*** Opening of Dataset ***

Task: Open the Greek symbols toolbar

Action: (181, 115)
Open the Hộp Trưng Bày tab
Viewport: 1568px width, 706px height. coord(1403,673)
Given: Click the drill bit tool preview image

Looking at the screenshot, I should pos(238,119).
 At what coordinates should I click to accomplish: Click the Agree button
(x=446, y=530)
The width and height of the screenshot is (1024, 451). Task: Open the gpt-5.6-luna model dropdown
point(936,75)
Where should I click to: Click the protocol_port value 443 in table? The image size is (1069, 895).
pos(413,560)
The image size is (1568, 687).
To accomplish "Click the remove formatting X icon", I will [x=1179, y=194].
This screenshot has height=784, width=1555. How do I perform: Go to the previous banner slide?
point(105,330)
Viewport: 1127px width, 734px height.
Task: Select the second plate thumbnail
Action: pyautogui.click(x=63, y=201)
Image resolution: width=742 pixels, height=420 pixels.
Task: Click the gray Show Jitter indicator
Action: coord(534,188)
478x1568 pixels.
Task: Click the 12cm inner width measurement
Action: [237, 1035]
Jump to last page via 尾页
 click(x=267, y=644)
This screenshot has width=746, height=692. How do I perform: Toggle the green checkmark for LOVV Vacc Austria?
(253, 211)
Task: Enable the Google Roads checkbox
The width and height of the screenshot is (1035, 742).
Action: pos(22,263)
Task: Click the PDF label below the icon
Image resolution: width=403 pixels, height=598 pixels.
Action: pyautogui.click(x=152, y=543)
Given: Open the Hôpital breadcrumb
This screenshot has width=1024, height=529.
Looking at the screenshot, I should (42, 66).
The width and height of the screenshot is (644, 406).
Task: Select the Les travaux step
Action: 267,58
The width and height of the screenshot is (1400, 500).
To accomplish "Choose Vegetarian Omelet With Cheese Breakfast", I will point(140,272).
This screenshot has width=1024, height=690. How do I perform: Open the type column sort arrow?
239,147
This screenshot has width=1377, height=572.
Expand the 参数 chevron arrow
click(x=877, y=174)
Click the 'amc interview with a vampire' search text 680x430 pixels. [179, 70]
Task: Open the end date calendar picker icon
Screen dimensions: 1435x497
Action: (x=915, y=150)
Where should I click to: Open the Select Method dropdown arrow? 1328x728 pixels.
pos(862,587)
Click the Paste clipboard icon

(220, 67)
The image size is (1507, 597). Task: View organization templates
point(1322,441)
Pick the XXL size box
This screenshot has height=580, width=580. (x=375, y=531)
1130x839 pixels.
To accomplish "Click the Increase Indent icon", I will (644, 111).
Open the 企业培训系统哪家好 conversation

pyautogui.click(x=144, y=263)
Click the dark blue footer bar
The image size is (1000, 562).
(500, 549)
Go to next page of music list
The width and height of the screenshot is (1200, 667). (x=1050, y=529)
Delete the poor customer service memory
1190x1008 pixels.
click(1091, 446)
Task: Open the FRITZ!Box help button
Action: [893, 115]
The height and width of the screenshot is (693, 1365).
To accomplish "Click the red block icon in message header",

*** Close of Dataset ***

What to produce> From the entries, copy every line in which the string "will" can be found.

Solution to this exercise>
To accomplish "Click the remove formatting X icon", I will [x=1179, y=194].
To accomplish "Choose Vegetarian Omelet With Cheese Breakfast", I will point(140,272).
To accomplish "Click the Increase Indent icon", I will (644, 111).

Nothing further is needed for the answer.